Marpesia, being the northern part of the same island, is the
dry-nurse of a populous and hardy nation, but where the staddels
have been formerly too thick, whence their courage answered not
their hardiness, except in the nobility, who govern much after
the manner of Poland, but that the King was not elective till the
people received their liberty; the yoke of the nobility being
broken by the commonwealth of Oceana, which in grateful return is
thereby provided with an inexhaustible magazine of auxiliaries.

Panopea, the soft mother of a slothful and pusillanimous
people, is a neighbor island, anciently subjected by the arms of
Oceana; since almost depopulated for shaking the yoke, and at
length replanted with a new race. But, through what virtues of
the soil or vice of the air soever it be, they come still to
degenerate. Wherefore seeing it is neither likely to yield men
fit for arms, nor necessary it should, it had been the interest
of Oceana so to have disposed of this province, being both rich
in the nature of the soil, and full of commodious ports for
trade, that it might have been ordered for the best in relation
to her purse, which in my opinion, if it had been thought upon in
time, might have been best done by planting it with Jews,
allowing them their own rites and laws; for that would have
brought them suddenly from all parts of the world, and in
sufficient numbers. And though the Jews be now altogether for
merchandise, yet in the land of Canaan (except since their exile
from whence they have not been landlords) they were altogether
for agriculture; and there is no cause why a man should doubt,
but having a fruitful country and excellent ports, too, they
would be good at both. Panopea, well peopled, would be worth a
matter of œ4,000,000 dry-rents; that is, besides the advantage of
the agriculture and trade, which, with a nation of that industry,
come at least to as much more. Wherefore Panopea, being farmed
out to the Jews and their heirs forever, for the pay of a
provincial army to protect them during the term of seven years,
and for œ2,000,000 annual revenue from that time forward, besides
the customs, which would pay the provincial army, would have been
a bargain of such advantage, both to them and this commonwealth,
as is not to be found otherwise by either. To receive the Jews
after any other manner into a commonwealth were to maim it; for
they of all nations never incorporate, but taking up the room of
a limb, are of no use office to the body, while they suck the
nourishment which would sustain a natural and useful member.
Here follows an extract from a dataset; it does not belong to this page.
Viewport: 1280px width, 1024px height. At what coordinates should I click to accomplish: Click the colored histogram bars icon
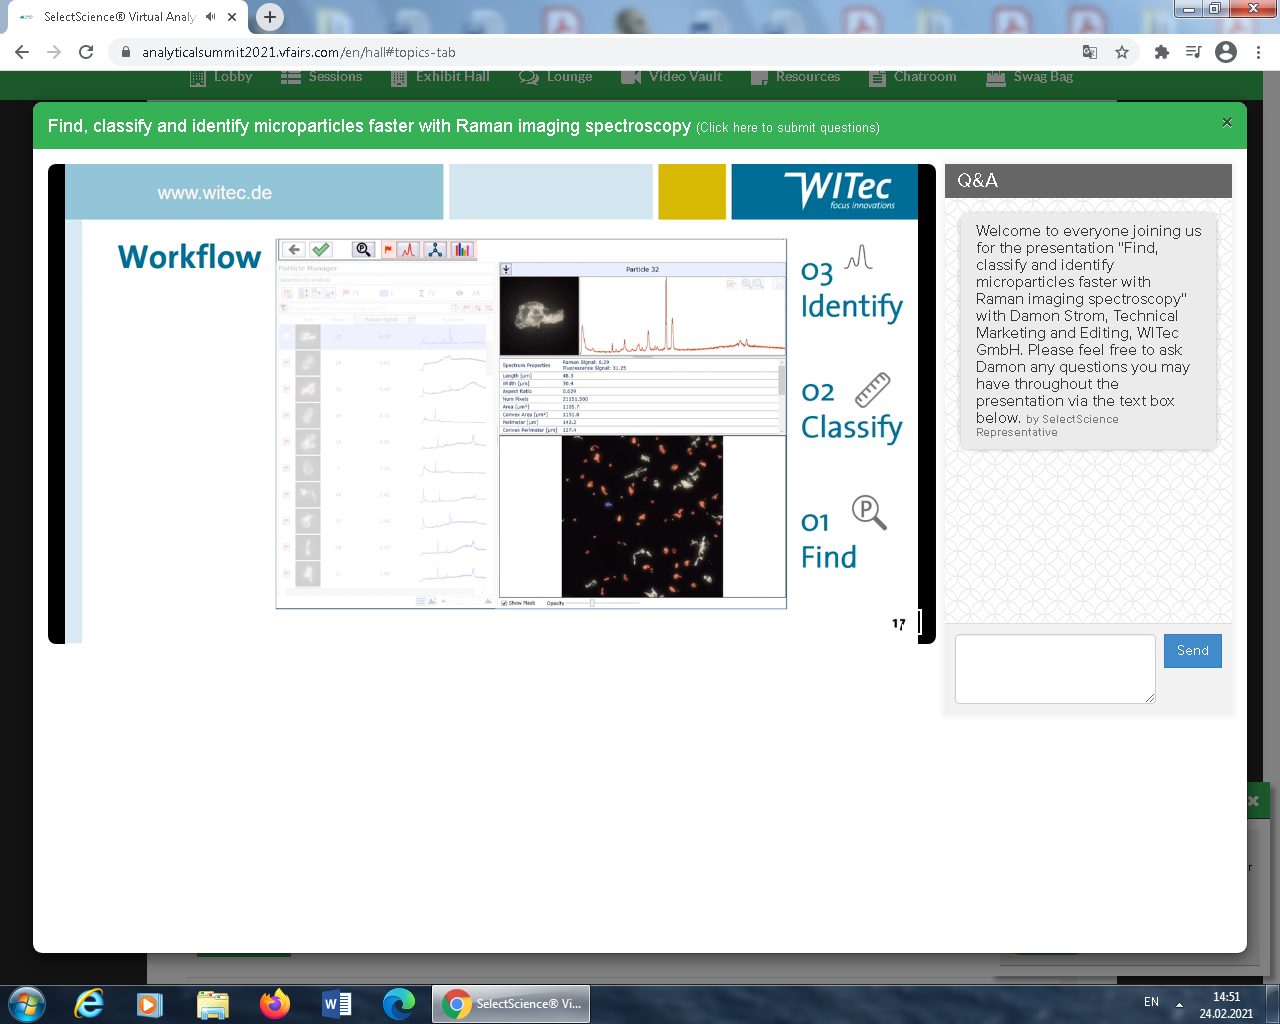coord(461,250)

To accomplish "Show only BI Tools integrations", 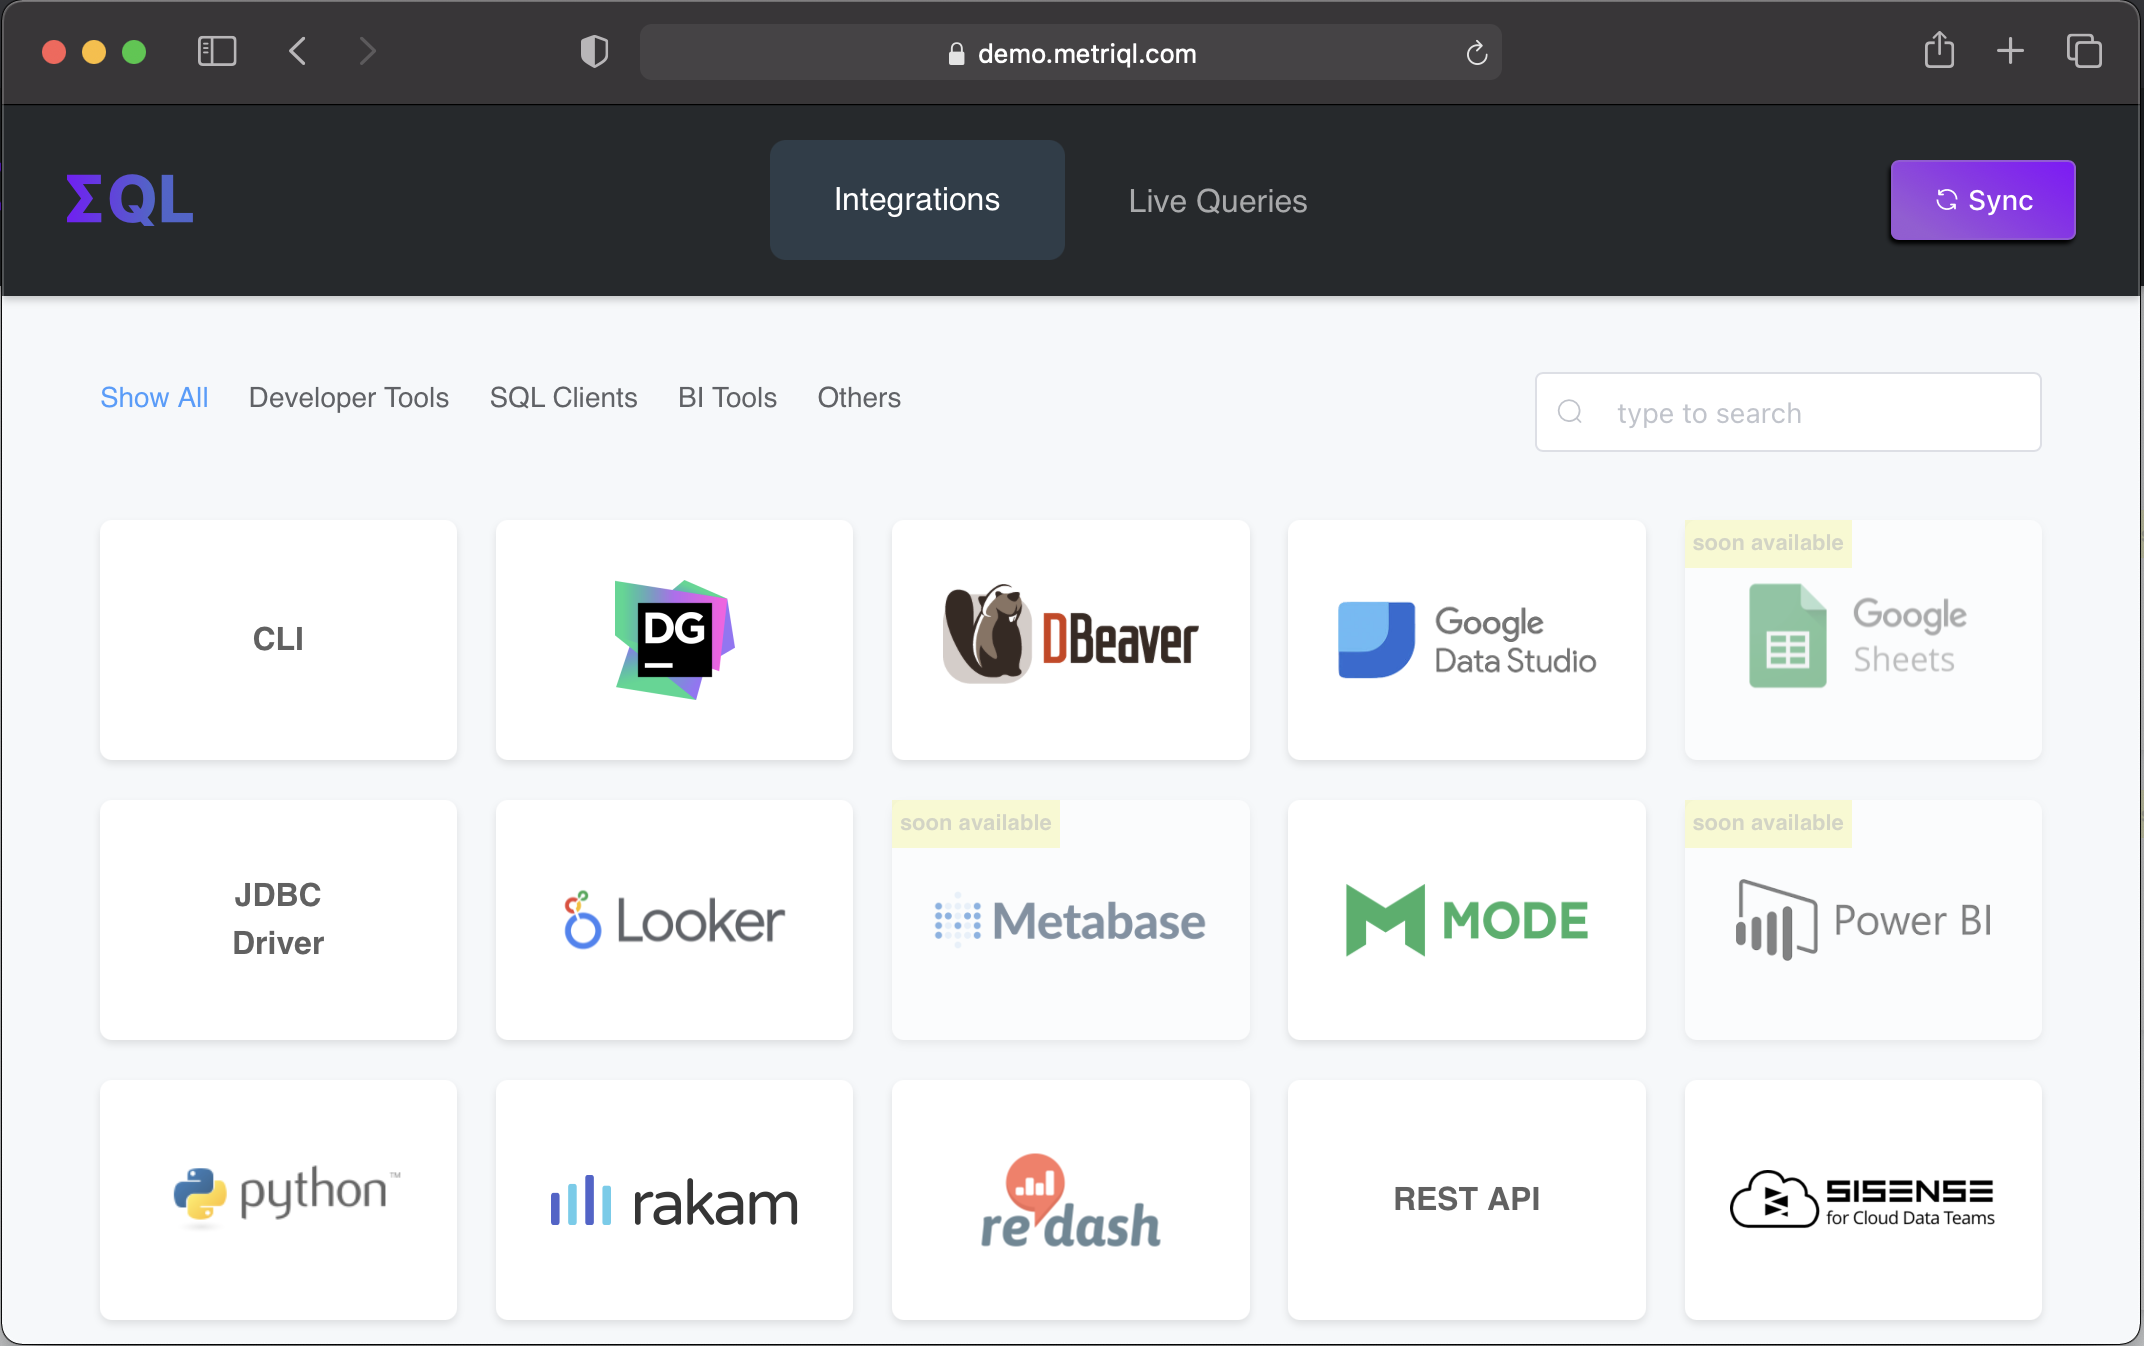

If Panopea had been so disposed of, that knapsack, with the
Marpesian auxiliary, had been an inestimable treasure; the
situation of these countries being islands (as appears by Venice
how advantageous such a one is to the like government) seems to
have been designed by God for a commonwealth. And yet that,
through the straitness of the place and defect of proper arms,
can be no more than a commonwealth for preservation; whereas
this, reduced to the like government, is a commonwealth for
increase, and upon the mightiest foundation that any has been
laid from the beginning of the world to this day.

"Illam arcta capiens Neptunus compede stringit:
 Hanc autem glaucis captus complectitur ulnis."

The sea gives law to the growth of Venice, but the growth of
Oceana gives law to the sea.

These countries, having been anciently distinct and hostile
kingdoms, came by Morpheus the Marpesian, who succeeded by
hereditary right to the crown of Oceana, not only to be joined
under one head, but to be cast, as it were by a charm, into that
profound sleep, which, broken at length by the trumpet of civil
war, has produced those effects that have given occasion to the
preceding discourse, divided into four parts.